The distinguished visitor, accompanied by Cuban Deputy Foreign Minister Marcos Rodríguez Costa, toured the José Martí Memorial where he learned details of Martí's life and work.
Speaking with reporters there, he announced that during his stay in Cuba, he will inaugurate the Salvadoran embassy in Havana.
El Salvador-Cuba Framework Agreement
Salvadoran Foreign Minister Hugo Martínez announced he will sign a framework cooperation agreement with his Cuban counterpart, Bruno Rodríguez, as part of the first official visit to Cuba by a Salvadorian top ranking official.
According to the Salvadoran diplomat, specific deals in health, education, science and technology will also be signed. When questioned about the integration processes taking place in the continent, Martínez noted that meetings like the one recently held in Cancun, Mexico, are a strategic issue in that sense.
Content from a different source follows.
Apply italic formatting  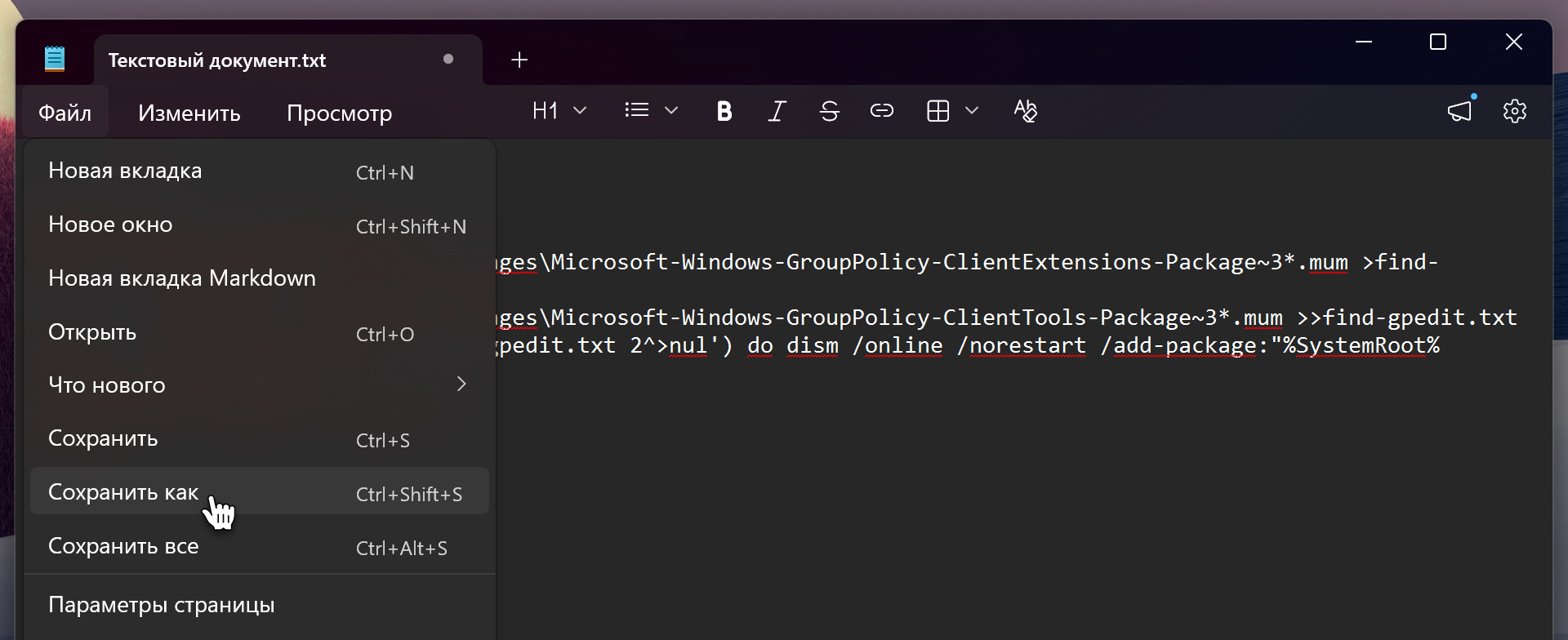point(777,111)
Cuba inaugurated its mission in San Salvador last January, after President Mauricio Funes re-established ties with Cuba in June 2009, after almost 50 years without relations.
Top Salvadoran Diplomat Stresses the Value of Cuban Solidarity
Hugo Martínez Bonilla, Minister of Foreign Affairs of El Salvador, highlighted Cuba's solidarity with the Latin American and Caribbean peoples.
During his visit to the Latin American School of Medicine (ELAM), the Central American diplomat said that doctors in Cuba are prepared with that extra sensitivity and humanism so necessary in our countries.
After recalling that the late Shafik Handal, a leader of the Farabundo Martí National Liberation Front, was an enthusiastic promoter of the ELAM project in El Salvador, Martínez pointed out that in his country they are already enjoying the results of it “because you start seeing in Salvadoran doctors a different approach, much closer to reality and humanity.”